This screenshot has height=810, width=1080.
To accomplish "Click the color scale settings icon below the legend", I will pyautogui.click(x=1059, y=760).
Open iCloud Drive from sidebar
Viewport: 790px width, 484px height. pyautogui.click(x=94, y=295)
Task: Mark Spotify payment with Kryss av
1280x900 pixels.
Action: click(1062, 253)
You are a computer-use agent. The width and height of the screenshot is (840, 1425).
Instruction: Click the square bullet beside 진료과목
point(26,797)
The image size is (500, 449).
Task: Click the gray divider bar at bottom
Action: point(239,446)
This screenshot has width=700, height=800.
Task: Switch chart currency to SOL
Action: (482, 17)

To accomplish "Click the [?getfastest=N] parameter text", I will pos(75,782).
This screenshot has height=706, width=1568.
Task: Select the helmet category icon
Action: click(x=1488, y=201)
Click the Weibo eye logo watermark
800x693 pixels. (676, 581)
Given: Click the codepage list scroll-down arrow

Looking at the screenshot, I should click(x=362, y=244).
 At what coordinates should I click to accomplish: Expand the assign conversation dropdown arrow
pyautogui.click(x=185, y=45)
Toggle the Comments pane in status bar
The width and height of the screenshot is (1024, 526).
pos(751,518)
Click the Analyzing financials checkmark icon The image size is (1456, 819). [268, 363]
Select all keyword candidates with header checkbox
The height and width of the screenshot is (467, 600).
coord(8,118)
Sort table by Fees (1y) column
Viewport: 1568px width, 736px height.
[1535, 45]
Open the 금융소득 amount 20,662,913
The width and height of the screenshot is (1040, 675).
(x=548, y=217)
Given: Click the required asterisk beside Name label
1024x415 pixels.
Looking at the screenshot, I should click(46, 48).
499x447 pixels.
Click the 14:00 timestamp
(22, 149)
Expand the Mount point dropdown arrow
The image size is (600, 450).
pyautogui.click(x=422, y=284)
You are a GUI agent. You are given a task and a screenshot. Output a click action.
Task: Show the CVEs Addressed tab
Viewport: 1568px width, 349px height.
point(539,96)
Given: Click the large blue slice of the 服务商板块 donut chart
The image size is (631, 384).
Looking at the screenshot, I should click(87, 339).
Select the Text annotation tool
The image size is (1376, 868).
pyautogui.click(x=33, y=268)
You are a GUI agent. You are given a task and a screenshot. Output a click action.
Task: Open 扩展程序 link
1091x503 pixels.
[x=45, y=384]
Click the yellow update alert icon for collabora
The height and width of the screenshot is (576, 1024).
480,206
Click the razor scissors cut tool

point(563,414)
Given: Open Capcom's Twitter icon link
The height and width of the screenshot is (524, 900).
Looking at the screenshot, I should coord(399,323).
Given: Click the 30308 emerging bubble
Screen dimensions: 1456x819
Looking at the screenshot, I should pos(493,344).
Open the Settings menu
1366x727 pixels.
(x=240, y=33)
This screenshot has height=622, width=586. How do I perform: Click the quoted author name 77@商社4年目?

■ **Work to complete**: Give back all the records above exactly. Keep every word.

■ **Exercise output**:
This screenshot has height=810, width=1080.
To accomplish "Click the color scale settings icon below the legend", I will pyautogui.click(x=1059, y=760).
Open iCloud Drive from sidebar
Viewport: 790px width, 484px height. pyautogui.click(x=94, y=295)
Task: Mark Spotify payment with Kryss av
1280x900 pixels.
Action: click(1062, 253)
You are a computer-use agent. The width and height of the screenshot is (840, 1425).
Instruction: Click the square bullet beside 진료과목
point(26,797)
The image size is (500, 449).
Task: Click the gray divider bar at bottom
Action: point(239,446)
This screenshot has width=700, height=800.
Task: Switch chart currency to SOL
Action: (482, 17)

To accomplish "Click the [?getfastest=N] parameter text", I will pos(75,782).
This screenshot has height=706, width=1568.
Task: Select the helmet category icon
Action: click(x=1488, y=201)
Click the Weibo eye logo watermark
800x693 pixels. (676, 581)
Given: Click the codepage list scroll-down arrow

Looking at the screenshot, I should click(x=362, y=244).
 At what coordinates should I click to accomplish: Expand the assign conversation dropdown arrow
pyautogui.click(x=185, y=45)
Toggle the Comments pane in status bar
The width and height of the screenshot is (1024, 526).
pos(751,518)
Click the Analyzing financials checkmark icon The image size is (1456, 819). [268, 363]
Select all keyword candidates with header checkbox
The height and width of the screenshot is (467, 600).
coord(8,118)
Sort table by Fees (1y) column
Viewport: 1568px width, 736px height.
[1535, 45]
Open the 금융소득 amount 20,662,913
The width and height of the screenshot is (1040, 675).
(x=548, y=217)
Given: Click the required asterisk beside Name label
1024x415 pixels.
Looking at the screenshot, I should click(46, 48).
499x447 pixels.
Click the 14:00 timestamp
(22, 149)
Expand the Mount point dropdown arrow
The image size is (600, 450).
pyautogui.click(x=422, y=284)
You are a GUI agent. You are given a task and a screenshot. Output a click action.
Task: Show the CVEs Addressed tab
Viewport: 1568px width, 349px height.
point(539,96)
Given: Click the large blue slice of the 服务商板块 donut chart
The image size is (631, 384).
Looking at the screenshot, I should click(87, 339).
Select the Text annotation tool
The image size is (1376, 868).
pyautogui.click(x=33, y=268)
You are a GUI agent. You are given a task and a screenshot. Output a click action.
Task: Open 扩展程序 link
1091x503 pixels.
[x=45, y=384]
Click the yellow update alert icon for collabora
The height and width of the screenshot is (576, 1024).
480,206
Click the razor scissors cut tool

point(563,414)
Given: Open Capcom's Twitter icon link
The height and width of the screenshot is (524, 900).
Looking at the screenshot, I should coord(399,323).
Given: Click the 30308 emerging bubble
Screen dimensions: 1456x819
Looking at the screenshot, I should pos(493,344).
Open the Settings menu
1366x727 pixels.
(x=240, y=33)
This screenshot has height=622, width=586. How do I perform: Click the quoted author name 77@商社4年目?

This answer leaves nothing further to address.